Saved data entries
+++++
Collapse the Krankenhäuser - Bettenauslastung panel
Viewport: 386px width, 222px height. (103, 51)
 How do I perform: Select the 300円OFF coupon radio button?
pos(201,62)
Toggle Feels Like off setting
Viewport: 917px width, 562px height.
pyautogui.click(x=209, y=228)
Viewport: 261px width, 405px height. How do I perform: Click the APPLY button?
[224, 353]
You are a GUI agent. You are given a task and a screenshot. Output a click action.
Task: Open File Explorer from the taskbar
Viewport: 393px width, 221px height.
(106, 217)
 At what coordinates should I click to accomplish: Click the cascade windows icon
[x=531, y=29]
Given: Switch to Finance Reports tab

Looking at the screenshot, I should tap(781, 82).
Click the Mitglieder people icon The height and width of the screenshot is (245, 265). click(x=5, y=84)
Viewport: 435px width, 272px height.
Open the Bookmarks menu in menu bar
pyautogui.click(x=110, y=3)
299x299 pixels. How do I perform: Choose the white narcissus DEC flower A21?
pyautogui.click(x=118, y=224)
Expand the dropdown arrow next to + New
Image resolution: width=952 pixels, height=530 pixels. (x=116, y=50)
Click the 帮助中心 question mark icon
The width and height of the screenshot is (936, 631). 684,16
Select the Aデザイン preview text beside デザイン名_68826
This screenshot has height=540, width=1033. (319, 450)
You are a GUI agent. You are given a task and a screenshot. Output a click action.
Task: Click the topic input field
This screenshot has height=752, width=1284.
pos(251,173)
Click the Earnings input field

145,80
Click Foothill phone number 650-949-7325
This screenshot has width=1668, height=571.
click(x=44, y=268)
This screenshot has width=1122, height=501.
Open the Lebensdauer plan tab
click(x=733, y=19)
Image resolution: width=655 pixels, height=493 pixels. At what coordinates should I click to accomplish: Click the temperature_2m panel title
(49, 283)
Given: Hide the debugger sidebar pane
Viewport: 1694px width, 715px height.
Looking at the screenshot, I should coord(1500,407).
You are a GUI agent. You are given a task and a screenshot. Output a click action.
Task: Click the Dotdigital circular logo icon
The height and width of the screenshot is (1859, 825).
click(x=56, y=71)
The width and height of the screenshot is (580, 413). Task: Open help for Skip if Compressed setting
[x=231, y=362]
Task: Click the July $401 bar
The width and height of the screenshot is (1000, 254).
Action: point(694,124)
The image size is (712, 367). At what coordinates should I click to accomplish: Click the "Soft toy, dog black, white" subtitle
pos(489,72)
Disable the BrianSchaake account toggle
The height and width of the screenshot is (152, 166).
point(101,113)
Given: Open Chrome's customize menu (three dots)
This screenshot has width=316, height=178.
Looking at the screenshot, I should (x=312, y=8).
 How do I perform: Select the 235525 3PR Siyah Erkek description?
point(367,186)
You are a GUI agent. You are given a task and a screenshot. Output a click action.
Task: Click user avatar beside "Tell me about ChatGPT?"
+++++
_TASK DETAILS_
When you reach the end of the data above, set it all down again unchanged.

_RESPONSE BOX_
Collapse the Krankenhäuser - Bettenauslastung panel
Viewport: 386px width, 222px height. (103, 51)
 How do I perform: Select the 300円OFF coupon radio button?
pos(201,62)
Toggle Feels Like off setting
Viewport: 917px width, 562px height.
pyautogui.click(x=209, y=228)
Viewport: 261px width, 405px height. How do I perform: Click the APPLY button?
[224, 353]
You are a GUI agent. You are given a task and a screenshot. Output a click action.
Task: Open File Explorer from the taskbar
Viewport: 393px width, 221px height.
(106, 217)
 At what coordinates should I click to accomplish: Click the cascade windows icon
[x=531, y=29]
Given: Switch to Finance Reports tab

Looking at the screenshot, I should tap(781, 82).
Click the Mitglieder people icon The height and width of the screenshot is (245, 265). click(x=5, y=84)
Viewport: 435px width, 272px height.
Open the Bookmarks menu in menu bar
pyautogui.click(x=110, y=3)
299x299 pixels. How do I perform: Choose the white narcissus DEC flower A21?
pyautogui.click(x=118, y=224)
Expand the dropdown arrow next to + New
Image resolution: width=952 pixels, height=530 pixels. (x=116, y=50)
Click the 帮助中心 question mark icon
The width and height of the screenshot is (936, 631). 684,16
Select the Aデザイン preview text beside デザイン名_68826
This screenshot has height=540, width=1033. (319, 450)
You are a GUI agent. You are given a task and a screenshot. Output a click action.
Task: Click the topic input field
This screenshot has height=752, width=1284.
pos(251,173)
Click the Earnings input field

145,80
Click Foothill phone number 650-949-7325
This screenshot has width=1668, height=571.
click(x=44, y=268)
This screenshot has width=1122, height=501.
Open the Lebensdauer plan tab
click(x=733, y=19)
Image resolution: width=655 pixels, height=493 pixels. At what coordinates should I click to accomplish: Click the temperature_2m panel title
(49, 283)
Given: Hide the debugger sidebar pane
Viewport: 1694px width, 715px height.
Looking at the screenshot, I should coord(1500,407).
You are a GUI agent. You are given a task and a screenshot. Output a click action.
Task: Click the Dotdigital circular logo icon
The height and width of the screenshot is (1859, 825).
click(x=56, y=71)
The width and height of the screenshot is (580, 413). Task: Open help for Skip if Compressed setting
[x=231, y=362]
Task: Click the July $401 bar
The width and height of the screenshot is (1000, 254).
Action: point(694,124)
The image size is (712, 367). At what coordinates should I click to accomplish: Click the "Soft toy, dog black, white" subtitle
pos(489,72)
Disable the BrianSchaake account toggle
The height and width of the screenshot is (152, 166).
point(101,113)
Given: Open Chrome's customize menu (three dots)
This screenshot has width=316, height=178.
Looking at the screenshot, I should (x=312, y=8).
 How do I perform: Select the 235525 3PR Siyah Erkek description?
point(367,186)
You are a GUI agent. You are given a task and a screenshot. Output a click action.
Task: Click user avatar beside "Tell me about ChatGPT?"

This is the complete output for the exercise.